» Items listed in a dataset
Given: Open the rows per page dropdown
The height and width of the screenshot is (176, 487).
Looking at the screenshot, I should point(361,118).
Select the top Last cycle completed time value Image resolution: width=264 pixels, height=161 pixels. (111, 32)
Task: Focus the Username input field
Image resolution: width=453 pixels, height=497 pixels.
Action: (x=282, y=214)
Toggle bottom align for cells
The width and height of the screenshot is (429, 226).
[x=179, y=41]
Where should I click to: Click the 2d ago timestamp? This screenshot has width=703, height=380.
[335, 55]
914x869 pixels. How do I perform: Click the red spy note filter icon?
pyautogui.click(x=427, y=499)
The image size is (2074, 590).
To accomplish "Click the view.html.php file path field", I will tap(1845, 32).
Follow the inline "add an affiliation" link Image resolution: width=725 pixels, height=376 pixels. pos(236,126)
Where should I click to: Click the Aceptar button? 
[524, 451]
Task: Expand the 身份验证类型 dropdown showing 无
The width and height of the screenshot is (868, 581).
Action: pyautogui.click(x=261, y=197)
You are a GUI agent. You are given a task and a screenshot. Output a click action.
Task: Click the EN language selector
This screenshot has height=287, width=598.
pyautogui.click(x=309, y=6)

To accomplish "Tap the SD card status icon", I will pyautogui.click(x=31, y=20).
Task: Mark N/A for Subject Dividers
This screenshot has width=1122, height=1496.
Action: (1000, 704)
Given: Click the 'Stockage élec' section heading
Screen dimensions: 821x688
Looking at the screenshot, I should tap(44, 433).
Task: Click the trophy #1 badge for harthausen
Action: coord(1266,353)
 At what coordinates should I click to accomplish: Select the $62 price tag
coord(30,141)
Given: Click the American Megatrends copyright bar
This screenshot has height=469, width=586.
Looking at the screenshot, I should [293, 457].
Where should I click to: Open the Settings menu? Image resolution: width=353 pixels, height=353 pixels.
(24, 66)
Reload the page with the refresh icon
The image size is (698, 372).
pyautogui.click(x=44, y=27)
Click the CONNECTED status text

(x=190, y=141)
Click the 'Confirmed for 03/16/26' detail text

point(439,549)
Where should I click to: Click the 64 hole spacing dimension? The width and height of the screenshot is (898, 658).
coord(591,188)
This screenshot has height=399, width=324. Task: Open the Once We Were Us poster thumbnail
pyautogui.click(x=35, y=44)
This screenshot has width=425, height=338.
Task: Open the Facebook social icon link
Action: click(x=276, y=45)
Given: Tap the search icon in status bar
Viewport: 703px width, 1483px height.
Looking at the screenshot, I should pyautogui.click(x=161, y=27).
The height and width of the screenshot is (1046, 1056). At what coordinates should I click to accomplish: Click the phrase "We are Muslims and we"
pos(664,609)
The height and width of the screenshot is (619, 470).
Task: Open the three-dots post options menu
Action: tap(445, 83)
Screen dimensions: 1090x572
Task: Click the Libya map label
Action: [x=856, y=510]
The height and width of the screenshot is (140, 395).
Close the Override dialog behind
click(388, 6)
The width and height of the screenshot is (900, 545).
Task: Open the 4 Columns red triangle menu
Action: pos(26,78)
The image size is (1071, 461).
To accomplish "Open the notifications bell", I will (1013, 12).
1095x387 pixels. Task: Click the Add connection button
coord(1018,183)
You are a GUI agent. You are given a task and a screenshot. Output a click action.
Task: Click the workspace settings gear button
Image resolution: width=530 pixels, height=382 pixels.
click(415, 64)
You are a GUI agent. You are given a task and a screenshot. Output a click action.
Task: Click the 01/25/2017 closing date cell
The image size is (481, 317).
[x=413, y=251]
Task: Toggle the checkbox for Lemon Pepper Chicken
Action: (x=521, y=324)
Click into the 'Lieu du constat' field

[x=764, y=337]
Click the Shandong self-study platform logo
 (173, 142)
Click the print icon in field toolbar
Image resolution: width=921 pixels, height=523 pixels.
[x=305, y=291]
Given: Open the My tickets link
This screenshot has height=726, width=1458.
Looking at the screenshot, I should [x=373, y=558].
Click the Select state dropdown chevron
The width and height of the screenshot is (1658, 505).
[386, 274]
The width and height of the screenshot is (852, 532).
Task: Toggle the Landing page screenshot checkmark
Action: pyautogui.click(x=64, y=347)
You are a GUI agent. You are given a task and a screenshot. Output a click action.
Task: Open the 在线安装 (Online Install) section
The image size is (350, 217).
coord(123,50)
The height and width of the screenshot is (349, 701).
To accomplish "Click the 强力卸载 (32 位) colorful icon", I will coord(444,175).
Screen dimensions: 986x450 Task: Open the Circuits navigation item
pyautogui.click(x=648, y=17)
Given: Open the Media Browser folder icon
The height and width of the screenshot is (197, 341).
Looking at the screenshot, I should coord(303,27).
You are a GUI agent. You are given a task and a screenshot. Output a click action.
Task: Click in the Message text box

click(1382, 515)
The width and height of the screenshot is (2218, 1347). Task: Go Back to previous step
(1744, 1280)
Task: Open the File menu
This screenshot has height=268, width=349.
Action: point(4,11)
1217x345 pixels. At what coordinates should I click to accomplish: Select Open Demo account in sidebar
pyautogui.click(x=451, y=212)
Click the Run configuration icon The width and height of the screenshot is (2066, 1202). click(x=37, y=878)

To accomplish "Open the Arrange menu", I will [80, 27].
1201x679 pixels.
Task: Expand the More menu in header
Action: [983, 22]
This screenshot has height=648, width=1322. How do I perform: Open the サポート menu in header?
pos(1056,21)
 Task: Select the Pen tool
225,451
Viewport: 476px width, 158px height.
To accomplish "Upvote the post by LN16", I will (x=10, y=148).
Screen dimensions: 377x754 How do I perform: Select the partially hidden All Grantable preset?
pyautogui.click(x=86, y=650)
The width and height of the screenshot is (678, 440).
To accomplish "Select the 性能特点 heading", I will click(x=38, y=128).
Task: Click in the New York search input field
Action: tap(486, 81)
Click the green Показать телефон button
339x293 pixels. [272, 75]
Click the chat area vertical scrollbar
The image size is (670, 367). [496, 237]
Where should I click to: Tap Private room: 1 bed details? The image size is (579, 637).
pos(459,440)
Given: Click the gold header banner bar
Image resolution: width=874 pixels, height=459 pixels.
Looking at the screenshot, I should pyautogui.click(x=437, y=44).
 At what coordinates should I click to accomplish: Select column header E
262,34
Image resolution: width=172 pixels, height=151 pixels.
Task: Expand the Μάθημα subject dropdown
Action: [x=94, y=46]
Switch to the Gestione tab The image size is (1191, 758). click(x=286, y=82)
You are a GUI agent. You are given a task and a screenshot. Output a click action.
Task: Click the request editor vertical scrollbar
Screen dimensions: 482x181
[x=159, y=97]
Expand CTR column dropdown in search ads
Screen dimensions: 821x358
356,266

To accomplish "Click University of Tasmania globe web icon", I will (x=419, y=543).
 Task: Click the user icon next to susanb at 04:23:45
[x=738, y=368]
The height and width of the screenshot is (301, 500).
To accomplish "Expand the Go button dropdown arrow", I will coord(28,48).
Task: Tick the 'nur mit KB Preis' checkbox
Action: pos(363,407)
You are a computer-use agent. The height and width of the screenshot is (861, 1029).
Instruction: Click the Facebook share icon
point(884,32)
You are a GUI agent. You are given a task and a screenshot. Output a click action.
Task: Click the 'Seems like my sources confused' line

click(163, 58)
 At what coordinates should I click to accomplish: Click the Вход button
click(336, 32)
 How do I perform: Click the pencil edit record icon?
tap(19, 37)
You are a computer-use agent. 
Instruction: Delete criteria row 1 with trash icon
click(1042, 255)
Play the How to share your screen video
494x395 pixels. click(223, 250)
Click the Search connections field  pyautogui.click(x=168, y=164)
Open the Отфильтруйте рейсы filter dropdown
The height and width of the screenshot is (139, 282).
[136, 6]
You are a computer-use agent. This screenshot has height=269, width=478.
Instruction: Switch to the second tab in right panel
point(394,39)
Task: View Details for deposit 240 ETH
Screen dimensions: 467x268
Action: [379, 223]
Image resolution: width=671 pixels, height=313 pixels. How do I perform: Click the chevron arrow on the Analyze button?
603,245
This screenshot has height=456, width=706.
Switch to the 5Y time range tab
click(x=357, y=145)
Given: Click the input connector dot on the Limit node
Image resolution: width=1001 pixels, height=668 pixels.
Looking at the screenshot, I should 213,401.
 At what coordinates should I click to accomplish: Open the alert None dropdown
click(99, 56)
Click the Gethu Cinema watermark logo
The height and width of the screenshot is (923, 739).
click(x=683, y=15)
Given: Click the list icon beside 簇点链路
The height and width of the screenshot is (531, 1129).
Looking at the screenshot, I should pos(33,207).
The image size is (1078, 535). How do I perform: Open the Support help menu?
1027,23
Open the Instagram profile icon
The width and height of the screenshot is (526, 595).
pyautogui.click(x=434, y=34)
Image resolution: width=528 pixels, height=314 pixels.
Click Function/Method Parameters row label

» Task prompt
Reproduce exactly the entries above, limited to the lines from the one with "The height and width of the screenshot is (140, 395)." through the one with "The image size is (1071, 461).", both included.

» Exercise output
The height and width of the screenshot is (140, 395).
Close the Override dialog behind
click(388, 6)
The width and height of the screenshot is (900, 545).
Task: Open the 4 Columns red triangle menu
Action: pos(26,78)
The image size is (1071, 461).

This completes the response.